## Data shown
.....

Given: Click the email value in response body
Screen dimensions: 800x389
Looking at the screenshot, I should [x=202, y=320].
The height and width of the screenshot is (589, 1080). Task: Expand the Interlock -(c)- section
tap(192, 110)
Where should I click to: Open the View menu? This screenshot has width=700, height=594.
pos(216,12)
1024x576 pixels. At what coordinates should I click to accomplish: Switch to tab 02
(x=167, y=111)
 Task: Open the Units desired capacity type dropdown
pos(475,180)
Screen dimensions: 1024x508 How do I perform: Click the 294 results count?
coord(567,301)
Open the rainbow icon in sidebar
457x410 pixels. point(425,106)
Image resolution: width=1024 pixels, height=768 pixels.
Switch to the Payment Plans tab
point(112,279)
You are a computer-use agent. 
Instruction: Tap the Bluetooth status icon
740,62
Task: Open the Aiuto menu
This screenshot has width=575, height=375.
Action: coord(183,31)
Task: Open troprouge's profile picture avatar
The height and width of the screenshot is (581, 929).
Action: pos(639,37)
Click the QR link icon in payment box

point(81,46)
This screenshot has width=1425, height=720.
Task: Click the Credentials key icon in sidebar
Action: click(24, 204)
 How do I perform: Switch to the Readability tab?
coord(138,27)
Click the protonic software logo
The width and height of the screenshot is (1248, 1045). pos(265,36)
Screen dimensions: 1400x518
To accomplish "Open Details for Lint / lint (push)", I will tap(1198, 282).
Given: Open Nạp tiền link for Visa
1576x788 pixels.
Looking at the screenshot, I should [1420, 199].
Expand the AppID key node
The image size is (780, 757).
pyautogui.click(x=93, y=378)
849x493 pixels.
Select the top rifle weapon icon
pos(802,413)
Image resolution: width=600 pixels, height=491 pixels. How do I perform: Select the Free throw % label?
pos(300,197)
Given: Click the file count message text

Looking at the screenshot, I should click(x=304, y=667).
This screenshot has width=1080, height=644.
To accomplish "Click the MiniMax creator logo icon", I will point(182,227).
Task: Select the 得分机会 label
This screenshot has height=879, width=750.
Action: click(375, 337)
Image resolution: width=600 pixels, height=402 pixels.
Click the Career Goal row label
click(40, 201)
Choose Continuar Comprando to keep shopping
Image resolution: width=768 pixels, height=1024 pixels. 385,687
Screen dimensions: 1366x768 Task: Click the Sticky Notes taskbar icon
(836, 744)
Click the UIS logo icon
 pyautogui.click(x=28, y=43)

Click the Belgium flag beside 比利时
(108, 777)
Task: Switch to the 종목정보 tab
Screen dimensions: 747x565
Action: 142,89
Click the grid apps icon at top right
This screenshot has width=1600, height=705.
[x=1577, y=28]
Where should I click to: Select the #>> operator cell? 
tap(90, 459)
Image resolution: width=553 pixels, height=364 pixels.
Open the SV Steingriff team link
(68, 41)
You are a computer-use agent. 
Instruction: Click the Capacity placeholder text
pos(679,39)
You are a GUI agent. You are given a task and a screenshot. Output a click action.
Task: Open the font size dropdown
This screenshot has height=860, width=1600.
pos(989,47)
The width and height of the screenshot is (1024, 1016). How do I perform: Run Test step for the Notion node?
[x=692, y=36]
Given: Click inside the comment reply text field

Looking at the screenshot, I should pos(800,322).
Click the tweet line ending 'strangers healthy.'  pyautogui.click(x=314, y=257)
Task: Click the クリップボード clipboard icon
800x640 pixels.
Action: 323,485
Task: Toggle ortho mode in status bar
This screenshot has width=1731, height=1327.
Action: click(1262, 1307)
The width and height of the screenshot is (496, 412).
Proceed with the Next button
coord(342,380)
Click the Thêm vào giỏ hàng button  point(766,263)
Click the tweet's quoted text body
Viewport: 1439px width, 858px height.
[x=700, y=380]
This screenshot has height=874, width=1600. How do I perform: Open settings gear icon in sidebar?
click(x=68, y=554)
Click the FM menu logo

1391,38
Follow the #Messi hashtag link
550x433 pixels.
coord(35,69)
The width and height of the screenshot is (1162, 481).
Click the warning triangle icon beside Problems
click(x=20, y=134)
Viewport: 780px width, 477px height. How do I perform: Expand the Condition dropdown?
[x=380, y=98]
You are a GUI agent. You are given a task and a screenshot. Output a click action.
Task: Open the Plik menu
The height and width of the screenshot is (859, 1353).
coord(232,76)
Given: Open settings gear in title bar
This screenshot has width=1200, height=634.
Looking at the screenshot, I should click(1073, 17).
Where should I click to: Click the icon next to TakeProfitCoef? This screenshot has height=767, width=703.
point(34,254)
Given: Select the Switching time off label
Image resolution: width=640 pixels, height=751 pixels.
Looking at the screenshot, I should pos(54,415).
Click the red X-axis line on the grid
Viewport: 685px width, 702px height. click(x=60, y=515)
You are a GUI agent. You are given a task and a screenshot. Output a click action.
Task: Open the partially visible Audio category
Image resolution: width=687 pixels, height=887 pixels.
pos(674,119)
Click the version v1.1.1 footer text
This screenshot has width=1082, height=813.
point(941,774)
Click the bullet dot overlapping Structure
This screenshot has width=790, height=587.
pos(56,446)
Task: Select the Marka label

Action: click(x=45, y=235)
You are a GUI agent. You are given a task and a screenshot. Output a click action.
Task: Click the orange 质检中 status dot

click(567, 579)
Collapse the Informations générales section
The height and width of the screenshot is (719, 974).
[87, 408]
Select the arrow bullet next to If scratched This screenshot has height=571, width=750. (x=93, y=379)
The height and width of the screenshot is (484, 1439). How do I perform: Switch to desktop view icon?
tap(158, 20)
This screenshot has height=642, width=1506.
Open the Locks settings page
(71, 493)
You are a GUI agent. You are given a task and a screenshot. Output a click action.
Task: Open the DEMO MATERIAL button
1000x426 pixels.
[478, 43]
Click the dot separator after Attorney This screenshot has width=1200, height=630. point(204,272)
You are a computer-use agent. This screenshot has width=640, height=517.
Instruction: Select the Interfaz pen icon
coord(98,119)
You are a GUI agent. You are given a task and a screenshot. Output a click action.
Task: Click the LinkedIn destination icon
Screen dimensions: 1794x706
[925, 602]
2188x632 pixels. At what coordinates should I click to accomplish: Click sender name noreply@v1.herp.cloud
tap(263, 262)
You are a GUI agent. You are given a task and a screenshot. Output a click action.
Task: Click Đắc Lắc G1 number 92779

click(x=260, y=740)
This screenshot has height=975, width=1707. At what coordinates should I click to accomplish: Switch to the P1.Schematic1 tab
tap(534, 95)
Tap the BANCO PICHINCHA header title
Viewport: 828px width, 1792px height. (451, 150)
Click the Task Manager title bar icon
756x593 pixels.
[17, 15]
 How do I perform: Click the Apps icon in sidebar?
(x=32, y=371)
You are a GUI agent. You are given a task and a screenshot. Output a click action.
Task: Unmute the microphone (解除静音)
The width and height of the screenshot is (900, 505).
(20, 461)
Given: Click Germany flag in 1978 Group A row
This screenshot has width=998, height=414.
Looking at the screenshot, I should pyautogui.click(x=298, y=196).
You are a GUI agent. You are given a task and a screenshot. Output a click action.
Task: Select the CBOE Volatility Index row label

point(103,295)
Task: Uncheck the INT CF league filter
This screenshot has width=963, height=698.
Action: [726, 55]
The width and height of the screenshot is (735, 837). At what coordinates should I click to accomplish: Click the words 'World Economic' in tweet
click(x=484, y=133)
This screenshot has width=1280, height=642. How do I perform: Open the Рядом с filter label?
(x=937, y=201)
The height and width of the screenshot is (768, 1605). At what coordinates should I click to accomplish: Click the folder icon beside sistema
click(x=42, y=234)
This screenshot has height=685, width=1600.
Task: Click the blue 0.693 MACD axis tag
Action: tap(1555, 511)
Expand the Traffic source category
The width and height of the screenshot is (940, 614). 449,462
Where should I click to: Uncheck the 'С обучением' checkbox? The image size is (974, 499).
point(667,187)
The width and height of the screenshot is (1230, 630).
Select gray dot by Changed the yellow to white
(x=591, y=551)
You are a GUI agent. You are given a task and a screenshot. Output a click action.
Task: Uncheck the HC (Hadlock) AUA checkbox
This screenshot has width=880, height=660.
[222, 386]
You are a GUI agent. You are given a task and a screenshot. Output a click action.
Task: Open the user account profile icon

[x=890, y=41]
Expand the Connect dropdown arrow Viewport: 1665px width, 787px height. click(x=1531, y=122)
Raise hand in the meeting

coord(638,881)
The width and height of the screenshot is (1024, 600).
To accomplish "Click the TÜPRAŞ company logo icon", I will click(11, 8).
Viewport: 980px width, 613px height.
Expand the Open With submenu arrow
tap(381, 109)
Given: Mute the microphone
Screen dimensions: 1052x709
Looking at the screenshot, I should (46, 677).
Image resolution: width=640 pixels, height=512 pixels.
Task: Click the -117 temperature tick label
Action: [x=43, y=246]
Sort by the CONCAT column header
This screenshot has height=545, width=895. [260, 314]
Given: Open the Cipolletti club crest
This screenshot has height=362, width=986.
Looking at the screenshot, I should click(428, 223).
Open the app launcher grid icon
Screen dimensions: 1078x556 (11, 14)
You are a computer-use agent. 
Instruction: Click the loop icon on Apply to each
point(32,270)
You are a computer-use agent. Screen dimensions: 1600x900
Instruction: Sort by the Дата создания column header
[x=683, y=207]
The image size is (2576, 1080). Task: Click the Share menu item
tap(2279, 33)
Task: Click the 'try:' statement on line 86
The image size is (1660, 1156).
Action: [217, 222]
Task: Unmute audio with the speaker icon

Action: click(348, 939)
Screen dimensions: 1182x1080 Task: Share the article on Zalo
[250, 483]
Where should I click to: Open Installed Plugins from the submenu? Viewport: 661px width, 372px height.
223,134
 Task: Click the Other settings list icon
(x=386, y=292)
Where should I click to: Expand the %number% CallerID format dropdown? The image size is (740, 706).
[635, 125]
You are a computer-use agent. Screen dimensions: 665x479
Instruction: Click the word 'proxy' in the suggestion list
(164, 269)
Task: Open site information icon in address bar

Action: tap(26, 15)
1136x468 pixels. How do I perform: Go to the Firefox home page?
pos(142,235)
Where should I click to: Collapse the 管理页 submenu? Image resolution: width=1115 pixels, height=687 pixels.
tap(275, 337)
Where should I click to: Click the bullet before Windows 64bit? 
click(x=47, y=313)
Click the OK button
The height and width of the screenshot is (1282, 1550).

.....

Where a line of the entries contains "microphone", report that line.

Task: Unmute the microphone (解除静音)
Given: Mute the microphone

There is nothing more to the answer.